I have found explanations that primitives and references get stored directly on the stack (static memory - size of the values is known), whereas objects, functions, etc get allocated on the heap (dynamic memory - to be able to grow).
Source: https://felixgerschau.com/javascript-memory-management/
Now I've read a few articles where the wording suggests that everything in JS is accessed by reference.
https://daveceddia.com/javascript-references/
So this would mean that primitives are also stored as reference. Is any value stored directly on the stack after all? Another indication is that if you write something like
// no prior variable definition
console.log(a);
// ReferenceError: a is not defined
it will actually give you a ReferenceError, although it could be any type (including primitives).
So, it seems to me like everything in JS is a reference. Is that correct? If yes - where is a referenced primitive value stored? On the heap? On the stack (as it is a primitive)? Can a reference point to the stack?

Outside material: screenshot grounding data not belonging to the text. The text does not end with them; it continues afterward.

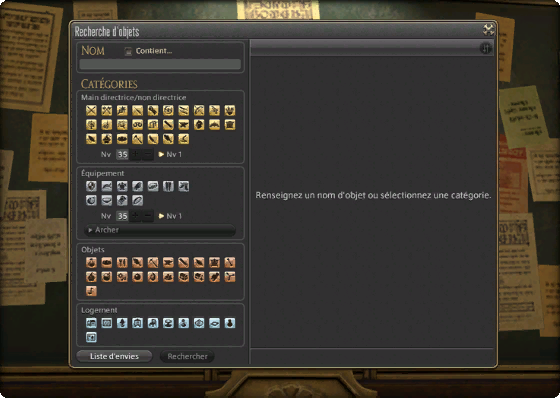This screenshot has width=560, height=400.
Task: Select the ring accessory category
Action: (138, 200)
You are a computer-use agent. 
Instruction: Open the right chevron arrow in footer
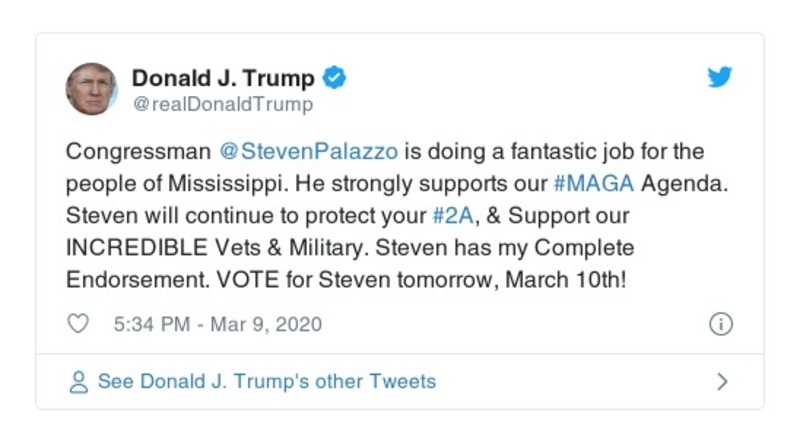click(722, 382)
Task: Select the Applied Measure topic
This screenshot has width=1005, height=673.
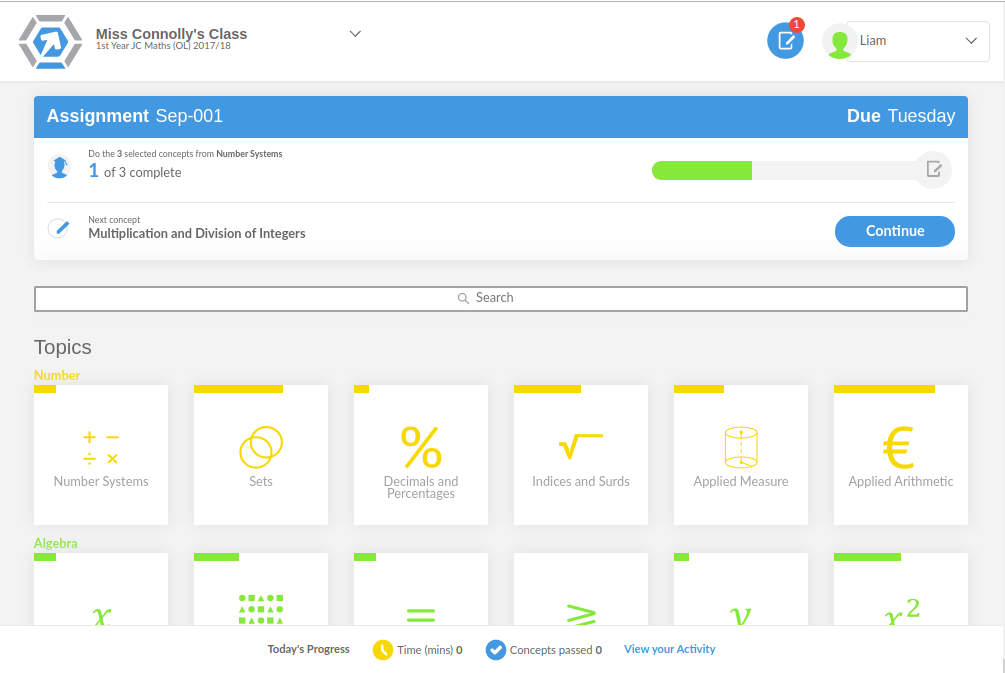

I want to share the results of my research in case someone else finds it interesting as well.
While the ECMA specification does not seem to be specific (it is also hard to read from a users point of view), there is plenty of information how V8 (Chromium / NodeJS) handles this matter:
It basically puts everything on the heap and references it with a pointer, except for small integers. Small integers are baked into the pointer with a technique called pointer tagging (encoded in the last bits).